EAGLE's speedup is most pronounced in single-sequence, low-batch-size scenarios. As batch size increases, the memory bandwidth bottleneck that speculative decoding exploits -- the target model running below peak arithmetic throughput on small batches -- diminishes. At batch sizes above 32, the speedup advantage over vanilla autoregressive decoding shrinks significantly, though EAGLE-3 retains meaningful gains (1.38x throughput at batch size 64 in SGLang).
Mixture-of-experts models such as Mixtral 8x7B exhibit lower speedups (approximately 1.5x for EAGLE-1) because the expert routing step during target model verification creates irregular compute patterns that reduce the efficiency of single-pass tree verification.

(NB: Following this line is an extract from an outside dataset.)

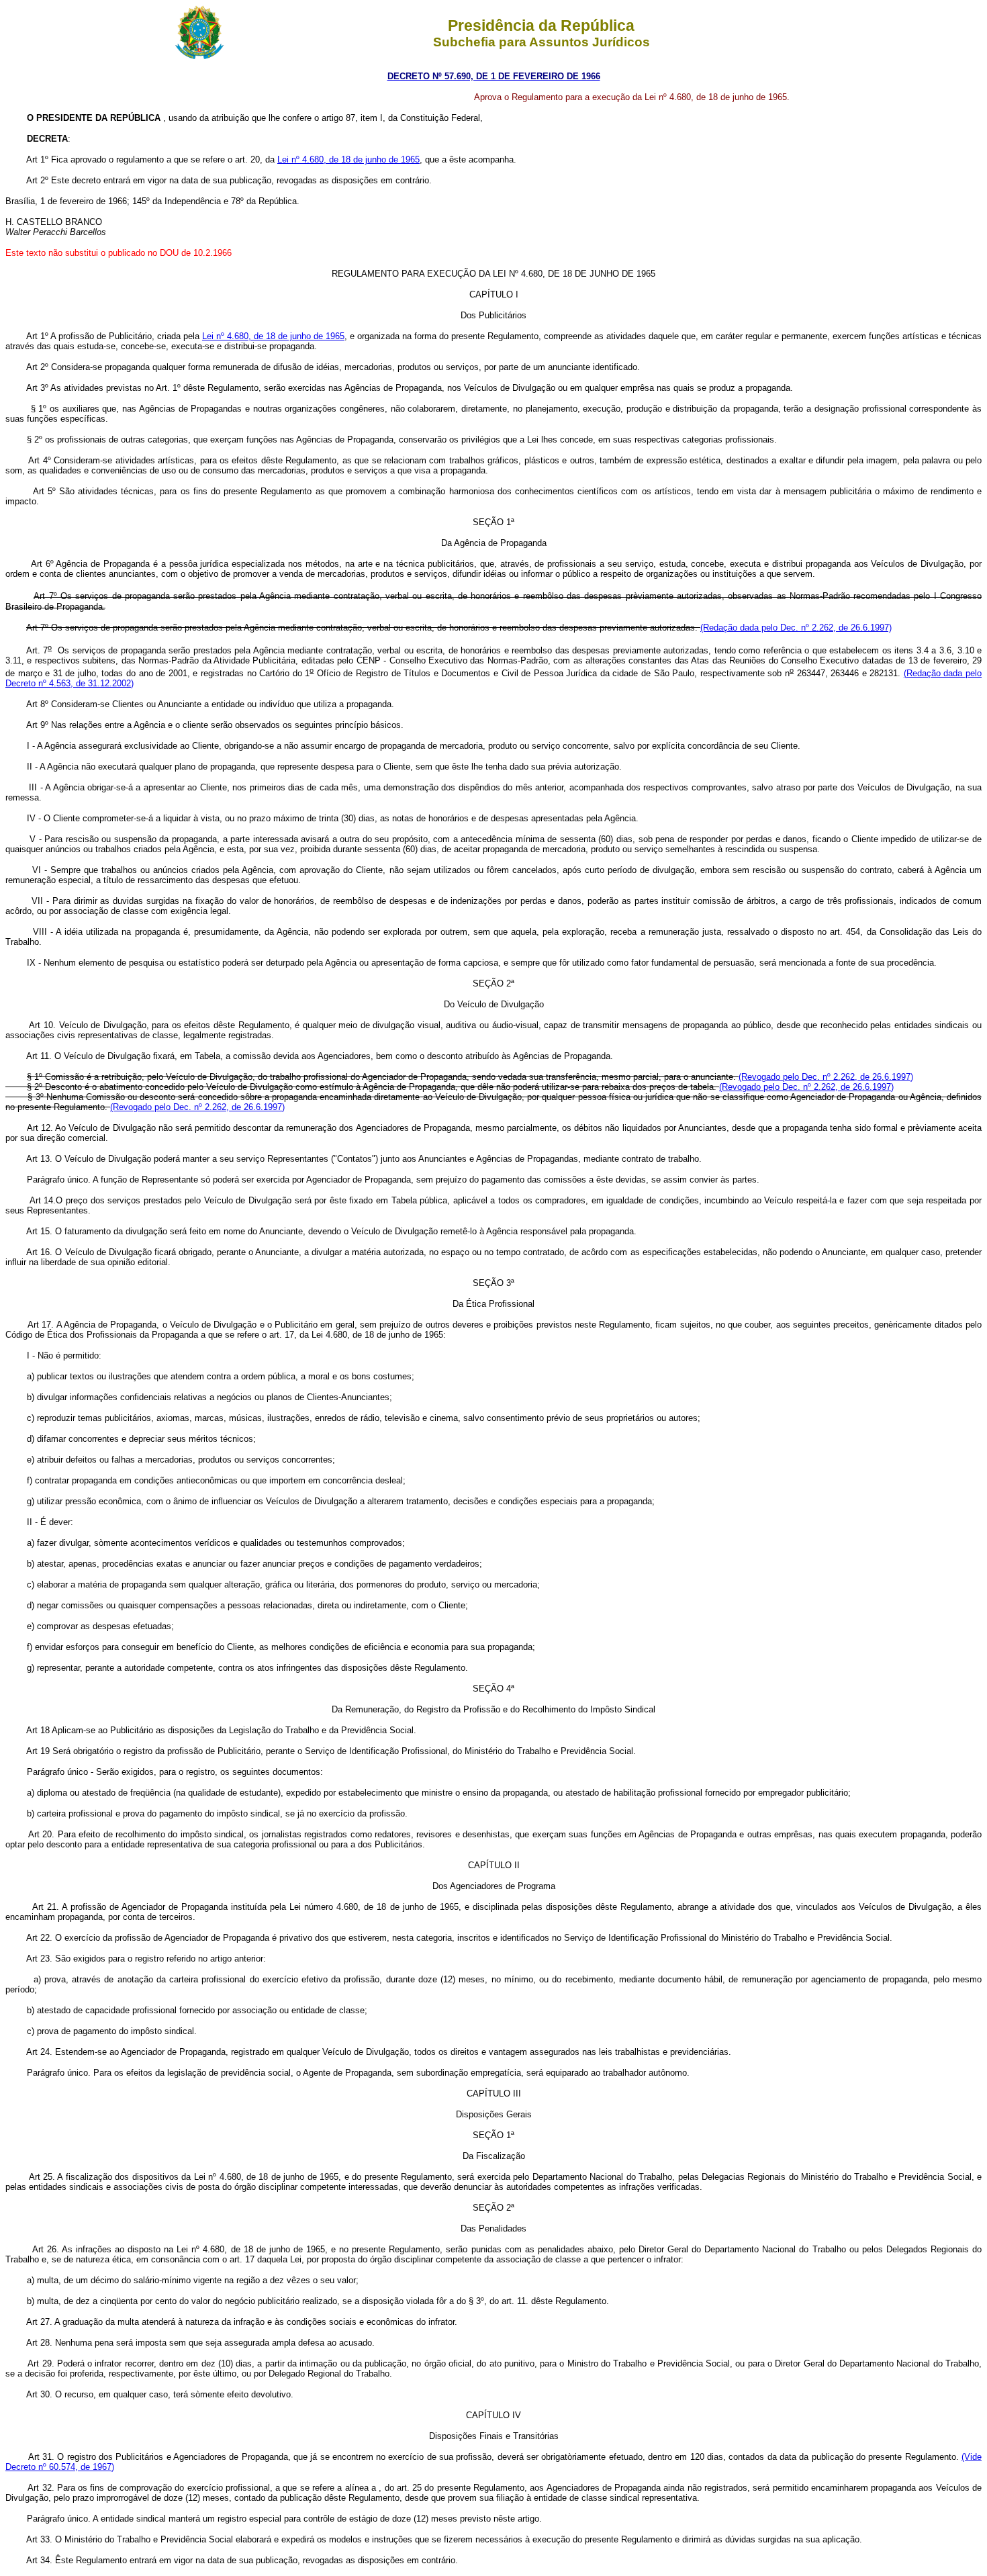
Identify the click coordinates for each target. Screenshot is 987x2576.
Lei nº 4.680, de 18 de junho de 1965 (348, 159)
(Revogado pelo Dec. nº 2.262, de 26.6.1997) (826, 1077)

Training an EAGLE draft model requires a significant but tractable effort: a GPU cluster (8x A100 or 8x RTX 3090), 1-2 days of compute, and a representative text corpus. For novel or proprietary models without published checkpoints, users must train their own draft heads. The SafeAILab repository provides training scripts and a list of community-contributed checkpoints, but coverage is not universal.
EAGLE is inherently tied to the architecture of a specific base model. A draft model trained on LLaMA-3.1-8B cannot be used with Qwen3-8B, even if both have similar parameter counts, because the internal feature spaces differ. This means each new base model requires a new draft model.
Finally, EAGLE's losslessness guarantee holds only in expectation over the acceptance-rejection sampling procedure. Numerically, floating-point precision differences between the draft and target model's LM head (when they share weights) can introduce negligible distribution drift on some hardware configurations, though this is not unique to EAGLE.